++++ Texto para leer ++++

Las premonitorias críticas que Rosa hiciera a los defectos en ciernes de la democracia soviética, partían todas de la base de la aceptación de la dictadura de una clase –en nuestros tiempos, podría decirse la dictadura de la mayoría[1]- y se deben a su explícita preocupación por la realización del socialismo en condiciones del acoso extranjero y a su incomprensión del papel que el soviet podía jugar como nuevo tipo de organización estatal. No hay en sus críticas una sola palabra sobre el supuesto libre juego de los partidos, y sin embargo, los bolcheviques "sostuvieron" el pluripartidismo hasta que los otros partidos se aliaron con la reacción internacional. Frente a Kautsky, Rosa insistió esencialmente en el mismo alegato de Lenin: la dictadura de una clase mayoritaria [2] puede ser más democrática que la democracia de unos pocos. Las críticas de Rosa están inscritas en el contexto de la aceptación de la dictadura del proletariado.

++++

### [Instrucciones]
[A] Traduce al inglés esta oración del texto sobre las críticas de Rosa: «Las críticas de Rosa están inscritas en el contexto de la aceptación de la dictadura del proletariado».
[B] Prosigue el texto sobre las críticas de Rosa a partir de su última oración.
Las líneas de datos no intervienen en absoluto en este ejercicio.

++++ Extracto de datos ++++

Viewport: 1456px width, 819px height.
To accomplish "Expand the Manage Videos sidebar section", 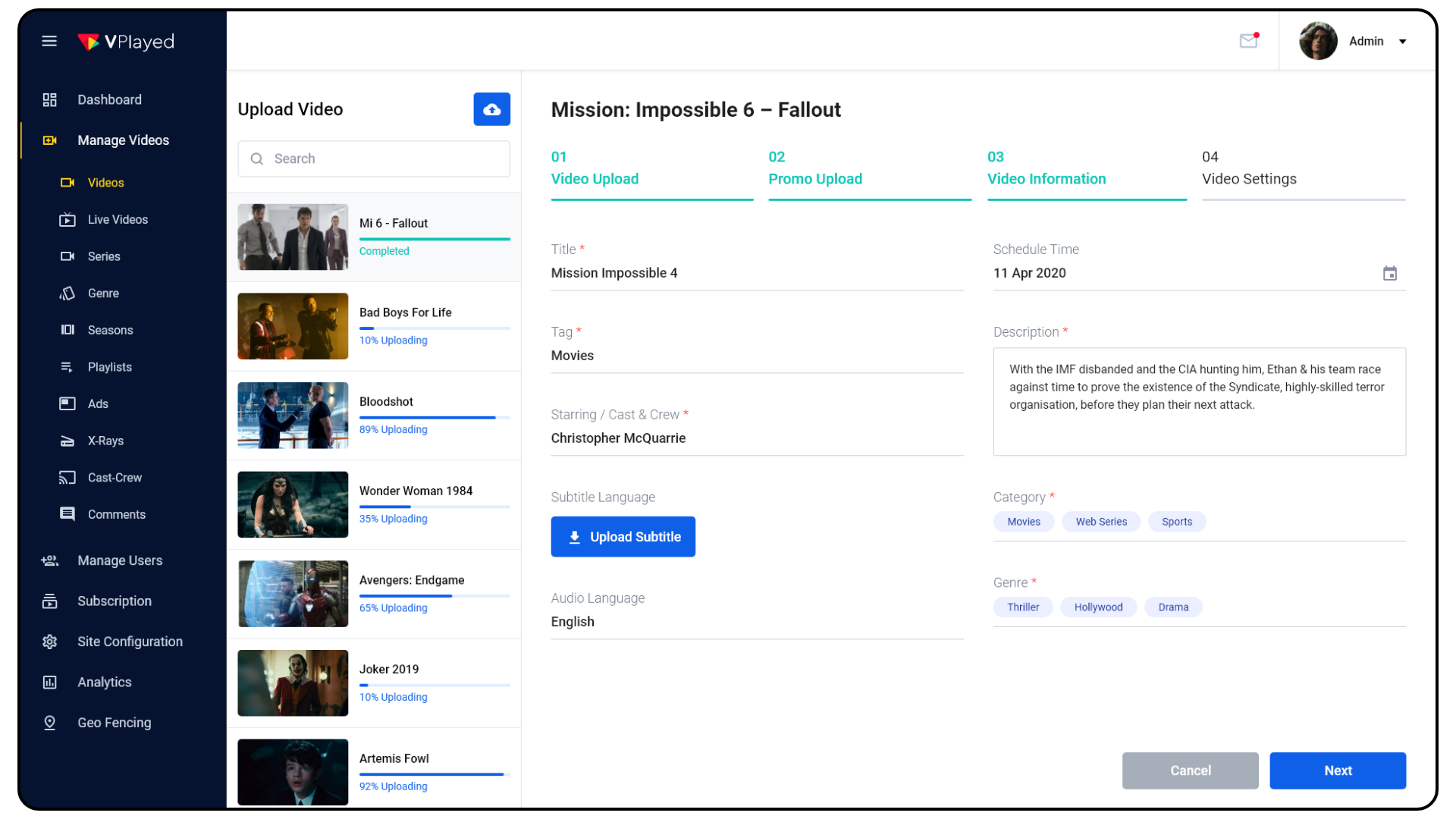I will 123,140.
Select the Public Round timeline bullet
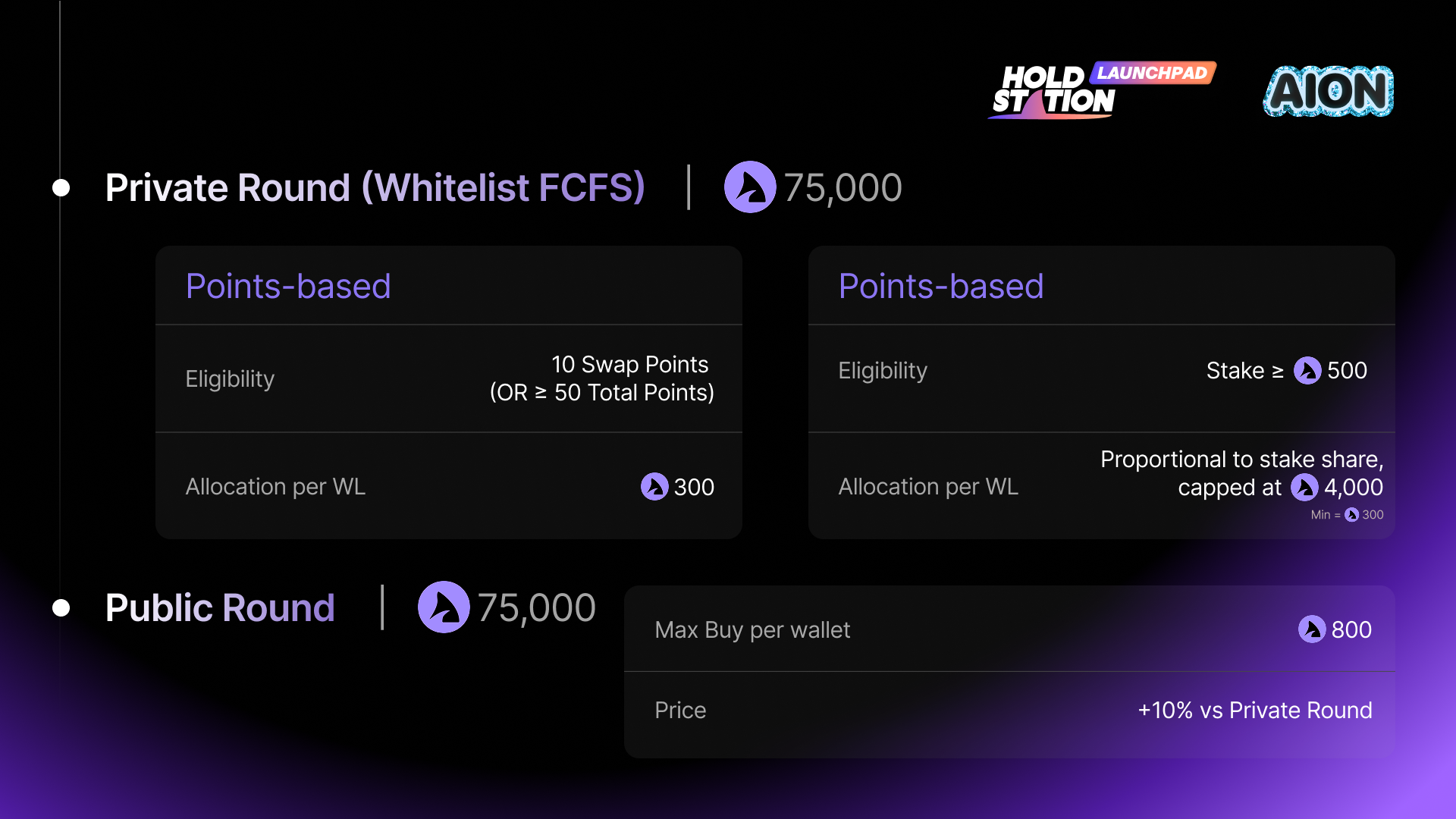Image resolution: width=1456 pixels, height=819 pixels. pyautogui.click(x=61, y=608)
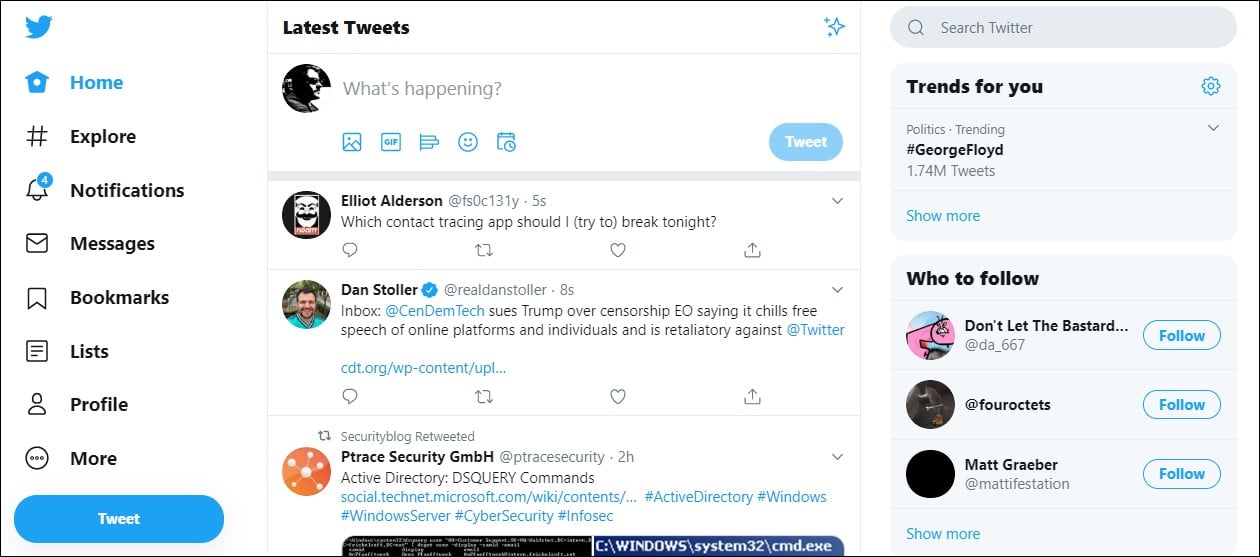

++++

### [Resultados del ejercicio]
[A] Rosa's criticisms are set within the context of the acceptance of the dictatorship of the proletariat.

[B]
Lo que la leyenda anticomunista enfatiza es el estalinismo, su secuela de liquidación de la democracia soviética y partidista, su sustitución de la discusión teórica, ideológica y política por el dogma, su pretensión de elevar a una jefatura casi monárquica a un líder impostado y una burocracia acólita, su cautela en la práctica revolucionaria internacional como reverso de una desfachatada política imperialista. El estalinismo diluyó en el dogma y el crimen la extraordinaria complicación que significaba "crear" una nueva institucionalidad sustancialmente más democrática. Esta creación atormentó a Rosa antes que a todos, atormentó a Lenin en su lecho de muerte, atormentó a León Trotsky y a Antonio Gramsci, atormentó al Che Guevara, sigue atormentando a los marxistas consecuentes, y nos atormenta a los comunistas cubanos, a los discípulos de Julio Antonio Mella, Antonio Guiteras y Fidel Castro, entre otros.

La jugada magistral de la maquinaria propagandística burguesa –sirva directamente a los intereses del imperio o no, u opere según el extrañamente ileso canon socialdemócrata- consiste en adjudicarnos a los revolucionarios cubanos el membrete estalinista. Esta acepción es más eficaz que el designio imperial sobre Cuba o que el extraño tratamiento de principal rival que el gobierno norteamericano dispensa a mi pequeño y acosado país.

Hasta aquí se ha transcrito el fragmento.